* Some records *
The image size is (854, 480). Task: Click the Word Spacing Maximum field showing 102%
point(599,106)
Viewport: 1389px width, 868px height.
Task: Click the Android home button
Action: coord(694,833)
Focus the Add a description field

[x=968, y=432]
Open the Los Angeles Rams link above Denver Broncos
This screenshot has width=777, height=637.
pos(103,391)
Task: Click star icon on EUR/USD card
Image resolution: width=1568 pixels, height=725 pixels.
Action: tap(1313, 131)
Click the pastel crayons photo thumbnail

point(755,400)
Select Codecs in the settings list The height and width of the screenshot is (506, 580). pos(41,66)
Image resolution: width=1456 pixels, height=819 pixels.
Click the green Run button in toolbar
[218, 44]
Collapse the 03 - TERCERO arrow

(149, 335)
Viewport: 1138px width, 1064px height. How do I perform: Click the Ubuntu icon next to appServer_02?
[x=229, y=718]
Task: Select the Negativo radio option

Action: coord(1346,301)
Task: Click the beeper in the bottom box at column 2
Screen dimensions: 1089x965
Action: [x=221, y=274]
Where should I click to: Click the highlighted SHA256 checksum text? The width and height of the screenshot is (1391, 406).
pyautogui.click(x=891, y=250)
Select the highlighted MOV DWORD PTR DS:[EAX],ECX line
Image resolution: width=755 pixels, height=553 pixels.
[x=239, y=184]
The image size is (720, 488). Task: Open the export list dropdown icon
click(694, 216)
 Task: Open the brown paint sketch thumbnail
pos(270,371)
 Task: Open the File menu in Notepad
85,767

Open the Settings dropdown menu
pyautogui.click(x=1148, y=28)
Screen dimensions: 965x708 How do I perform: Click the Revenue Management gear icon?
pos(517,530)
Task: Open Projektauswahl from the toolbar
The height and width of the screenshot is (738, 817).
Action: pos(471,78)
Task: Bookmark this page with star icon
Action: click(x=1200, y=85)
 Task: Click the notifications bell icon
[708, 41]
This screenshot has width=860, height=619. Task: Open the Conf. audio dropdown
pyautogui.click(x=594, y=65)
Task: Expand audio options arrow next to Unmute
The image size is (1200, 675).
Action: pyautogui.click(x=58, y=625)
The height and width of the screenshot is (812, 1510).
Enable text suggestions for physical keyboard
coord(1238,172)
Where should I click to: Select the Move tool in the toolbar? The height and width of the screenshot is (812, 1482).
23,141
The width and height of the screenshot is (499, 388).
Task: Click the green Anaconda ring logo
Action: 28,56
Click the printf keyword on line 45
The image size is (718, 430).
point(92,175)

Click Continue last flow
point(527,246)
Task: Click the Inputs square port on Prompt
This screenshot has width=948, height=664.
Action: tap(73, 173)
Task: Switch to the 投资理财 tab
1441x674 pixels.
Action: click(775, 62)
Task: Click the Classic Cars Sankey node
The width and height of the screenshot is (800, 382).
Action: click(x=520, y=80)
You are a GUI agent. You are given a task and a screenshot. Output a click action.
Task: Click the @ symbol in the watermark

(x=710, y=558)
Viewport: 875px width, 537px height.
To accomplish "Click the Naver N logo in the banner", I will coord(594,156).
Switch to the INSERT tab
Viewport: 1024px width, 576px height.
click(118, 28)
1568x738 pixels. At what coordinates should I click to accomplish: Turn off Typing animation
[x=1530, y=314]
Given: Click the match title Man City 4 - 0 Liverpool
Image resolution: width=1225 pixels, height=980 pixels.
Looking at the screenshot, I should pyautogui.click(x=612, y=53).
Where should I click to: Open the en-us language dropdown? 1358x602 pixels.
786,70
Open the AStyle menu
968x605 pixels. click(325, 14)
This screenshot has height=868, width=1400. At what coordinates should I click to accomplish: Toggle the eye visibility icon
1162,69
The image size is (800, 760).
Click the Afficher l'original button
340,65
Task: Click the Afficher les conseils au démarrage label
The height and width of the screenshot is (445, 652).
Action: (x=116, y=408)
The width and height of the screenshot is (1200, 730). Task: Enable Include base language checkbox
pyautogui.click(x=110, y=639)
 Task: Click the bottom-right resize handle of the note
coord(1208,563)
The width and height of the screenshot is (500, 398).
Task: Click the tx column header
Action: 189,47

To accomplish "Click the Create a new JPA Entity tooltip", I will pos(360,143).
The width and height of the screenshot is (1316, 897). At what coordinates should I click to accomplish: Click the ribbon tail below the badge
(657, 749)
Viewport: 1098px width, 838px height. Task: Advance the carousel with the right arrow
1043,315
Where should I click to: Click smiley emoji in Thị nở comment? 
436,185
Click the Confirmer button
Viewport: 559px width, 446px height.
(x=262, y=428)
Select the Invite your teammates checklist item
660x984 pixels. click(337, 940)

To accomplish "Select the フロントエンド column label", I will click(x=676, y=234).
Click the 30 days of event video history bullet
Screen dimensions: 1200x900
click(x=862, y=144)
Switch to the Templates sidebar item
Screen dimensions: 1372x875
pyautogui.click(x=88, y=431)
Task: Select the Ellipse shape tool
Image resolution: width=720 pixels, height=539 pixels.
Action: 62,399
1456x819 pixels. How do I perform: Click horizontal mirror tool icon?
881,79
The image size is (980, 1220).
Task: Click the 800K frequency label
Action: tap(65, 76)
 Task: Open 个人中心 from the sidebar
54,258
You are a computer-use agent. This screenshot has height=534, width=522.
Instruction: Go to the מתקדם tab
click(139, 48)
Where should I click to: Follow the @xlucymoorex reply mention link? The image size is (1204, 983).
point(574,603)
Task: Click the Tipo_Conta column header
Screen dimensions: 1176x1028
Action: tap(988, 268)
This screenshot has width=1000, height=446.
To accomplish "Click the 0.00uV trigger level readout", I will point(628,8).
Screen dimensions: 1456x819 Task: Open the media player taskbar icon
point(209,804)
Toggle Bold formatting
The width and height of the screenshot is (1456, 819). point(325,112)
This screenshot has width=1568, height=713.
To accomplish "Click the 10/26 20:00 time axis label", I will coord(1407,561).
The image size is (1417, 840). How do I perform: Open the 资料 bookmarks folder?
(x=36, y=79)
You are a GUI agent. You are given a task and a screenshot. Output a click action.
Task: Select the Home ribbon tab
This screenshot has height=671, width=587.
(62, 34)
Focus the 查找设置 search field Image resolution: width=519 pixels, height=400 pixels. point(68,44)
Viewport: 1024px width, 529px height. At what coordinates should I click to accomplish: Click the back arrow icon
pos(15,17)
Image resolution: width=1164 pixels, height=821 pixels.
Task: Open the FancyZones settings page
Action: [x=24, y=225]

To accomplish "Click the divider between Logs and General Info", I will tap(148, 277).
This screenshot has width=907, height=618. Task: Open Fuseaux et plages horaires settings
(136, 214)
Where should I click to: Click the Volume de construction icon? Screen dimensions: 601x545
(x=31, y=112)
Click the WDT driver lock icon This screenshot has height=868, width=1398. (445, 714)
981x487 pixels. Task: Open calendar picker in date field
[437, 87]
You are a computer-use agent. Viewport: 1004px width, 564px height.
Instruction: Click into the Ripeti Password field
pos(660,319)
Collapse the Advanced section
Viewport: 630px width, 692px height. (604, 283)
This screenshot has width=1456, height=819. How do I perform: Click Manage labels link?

* Brief *
Copy all of the records above word for word, line by line.

* Finished answer *
The image size is (854, 480). Task: Click the Word Spacing Maximum field showing 102%
point(599,106)
Viewport: 1389px width, 868px height.
Task: Click the Android home button
Action: coord(694,833)
Focus the Add a description field

[x=968, y=432]
Open the Los Angeles Rams link above Denver Broncos
This screenshot has width=777, height=637.
pos(103,391)
Task: Click star icon on EUR/USD card
Image resolution: width=1568 pixels, height=725 pixels.
Action: tap(1313, 131)
Click the pastel crayons photo thumbnail

point(755,400)
Select Codecs in the settings list The height and width of the screenshot is (506, 580). pos(41,66)
Image resolution: width=1456 pixels, height=819 pixels.
Click the green Run button in toolbar
[218, 44]
Collapse the 03 - TERCERO arrow

(149, 335)
Viewport: 1138px width, 1064px height. How do I perform: Click the Ubuntu icon next to appServer_02?
[x=229, y=718]
Task: Select the Negativo radio option

Action: coord(1346,301)
Task: Click the beeper in the bottom box at column 2
Screen dimensions: 1089x965
Action: [x=221, y=274]
Where should I click to: Click the highlighted SHA256 checksum text? The width and height of the screenshot is (1391, 406).
pyautogui.click(x=891, y=250)
Select the highlighted MOV DWORD PTR DS:[EAX],ECX line
Image resolution: width=755 pixels, height=553 pixels.
[x=239, y=184]
The image size is (720, 488). Task: Open the export list dropdown icon
click(694, 216)
 Task: Open the brown paint sketch thumbnail
pos(270,371)
 Task: Open the File menu in Notepad
85,767

Open the Settings dropdown menu
pyautogui.click(x=1148, y=28)
Screen dimensions: 965x708 How do I perform: Click the Revenue Management gear icon?
pos(517,530)
Task: Open Projektauswahl from the toolbar
The height and width of the screenshot is (738, 817).
Action: pos(471,78)
Task: Bookmark this page with star icon
Action: click(x=1200, y=85)
 Task: Click the notifications bell icon
[708, 41]
This screenshot has width=860, height=619. Task: Open the Conf. audio dropdown
pyautogui.click(x=594, y=65)
Task: Expand audio options arrow next to Unmute
The image size is (1200, 675).
Action: pyautogui.click(x=58, y=625)
The height and width of the screenshot is (812, 1510).
Enable text suggestions for physical keyboard
coord(1238,172)
Where should I click to: Select the Move tool in the toolbar? The height and width of the screenshot is (812, 1482).
23,141
The width and height of the screenshot is (499, 388).
Task: Click the green Anaconda ring logo
Action: 28,56
Click the printf keyword on line 45
The image size is (718, 430).
point(92,175)

Click Continue last flow
point(527,246)
Task: Click the Inputs square port on Prompt
This screenshot has width=948, height=664.
Action: tap(73, 173)
Task: Switch to the 投资理财 tab
1441x674 pixels.
Action: click(775, 62)
Task: Click the Classic Cars Sankey node
The width and height of the screenshot is (800, 382).
Action: click(x=520, y=80)
You are a GUI agent. You are given a task and a screenshot. Output a click action.
Task: Click the @ symbol in the watermark

(x=710, y=558)
Viewport: 875px width, 537px height.
To accomplish "Click the Naver N logo in the banner", I will coord(594,156).
Switch to the INSERT tab
Viewport: 1024px width, 576px height.
click(118, 28)
1568x738 pixels. At what coordinates should I click to accomplish: Turn off Typing animation
[x=1530, y=314]
Given: Click the match title Man City 4 - 0 Liverpool
Image resolution: width=1225 pixels, height=980 pixels.
Looking at the screenshot, I should pyautogui.click(x=612, y=53).
Where should I click to: Open the en-us language dropdown? 1358x602 pixels.
786,70
Open the AStyle menu
968x605 pixels. click(325, 14)
This screenshot has height=868, width=1400. At what coordinates should I click to accomplish: Toggle the eye visibility icon
1162,69
The image size is (800, 760).
Click the Afficher l'original button
340,65
Task: Click the Afficher les conseils au démarrage label
The height and width of the screenshot is (445, 652).
Action: (x=116, y=408)
The width and height of the screenshot is (1200, 730). Task: Enable Include base language checkbox
pyautogui.click(x=110, y=639)
 Task: Click the bottom-right resize handle of the note
coord(1208,563)
The width and height of the screenshot is (500, 398).
Task: Click the tx column header
Action: 189,47

To accomplish "Click the Create a new JPA Entity tooltip", I will pos(360,143).
The width and height of the screenshot is (1316, 897). At what coordinates should I click to accomplish: Click the ribbon tail below the badge
(657, 749)
Viewport: 1098px width, 838px height. Task: Advance the carousel with the right arrow
1043,315
Where should I click to: Click smiley emoji in Thị nở comment? 
436,185
Click the Confirmer button
Viewport: 559px width, 446px height.
(x=262, y=428)
Select the Invite your teammates checklist item
660x984 pixels. click(337, 940)

To accomplish "Select the フロントエンド column label", I will click(x=676, y=234).
Click the 30 days of event video history bullet
Screen dimensions: 1200x900
click(x=862, y=144)
Switch to the Templates sidebar item
Screen dimensions: 1372x875
pyautogui.click(x=88, y=431)
Task: Select the Ellipse shape tool
Image resolution: width=720 pixels, height=539 pixels.
Action: 62,399
1456x819 pixels. How do I perform: Click horizontal mirror tool icon?
881,79
The image size is (980, 1220).
Task: Click the 800K frequency label
Action: tap(65, 76)
 Task: Open 个人中心 from the sidebar
54,258
You are a computer-use agent. This screenshot has height=534, width=522.
Instruction: Go to the מתקדם tab
click(139, 48)
Where should I click to: Follow the @xlucymoorex reply mention link? The image size is (1204, 983).
point(574,603)
Task: Click the Tipo_Conta column header
Screen dimensions: 1176x1028
Action: tap(988, 268)
This screenshot has width=1000, height=446.
To accomplish "Click the 0.00uV trigger level readout", I will point(628,8).
Screen dimensions: 1456x819 Task: Open the media player taskbar icon
point(209,804)
Toggle Bold formatting
The width and height of the screenshot is (1456, 819). point(325,112)
This screenshot has width=1568, height=713.
To accomplish "Click the 10/26 20:00 time axis label", I will coord(1407,561).
The image size is (1417, 840). How do I perform: Open the 资料 bookmarks folder?
(x=36, y=79)
You are a GUI agent. You are given a task and a screenshot. Output a click action.
Task: Select the Home ribbon tab
This screenshot has height=671, width=587.
(62, 34)
Focus the 查找设置 search field Image resolution: width=519 pixels, height=400 pixels. point(68,44)
Viewport: 1024px width, 529px height. At what coordinates should I click to accomplish: Click the back arrow icon
pos(15,17)
Image resolution: width=1164 pixels, height=821 pixels.
Task: Open the FancyZones settings page
Action: [x=24, y=225]

To accomplish "Click the divider between Logs and General Info", I will tap(148, 277).
This screenshot has width=907, height=618. Task: Open Fuseaux et plages horaires settings
(136, 214)
Where should I click to: Click the Volume de construction icon? Screen dimensions: 601x545
(x=31, y=112)
Click the WDT driver lock icon This screenshot has height=868, width=1398. (445, 714)
981x487 pixels. Task: Open calendar picker in date field
[437, 87]
You are a computer-use agent. Viewport: 1004px width, 564px height.
Instruction: Click into the Ripeti Password field
pos(660,319)
Collapse the Advanced section
Viewport: 630px width, 692px height. (604, 283)
This screenshot has width=1456, height=819. How do I perform: Click Manage labels link?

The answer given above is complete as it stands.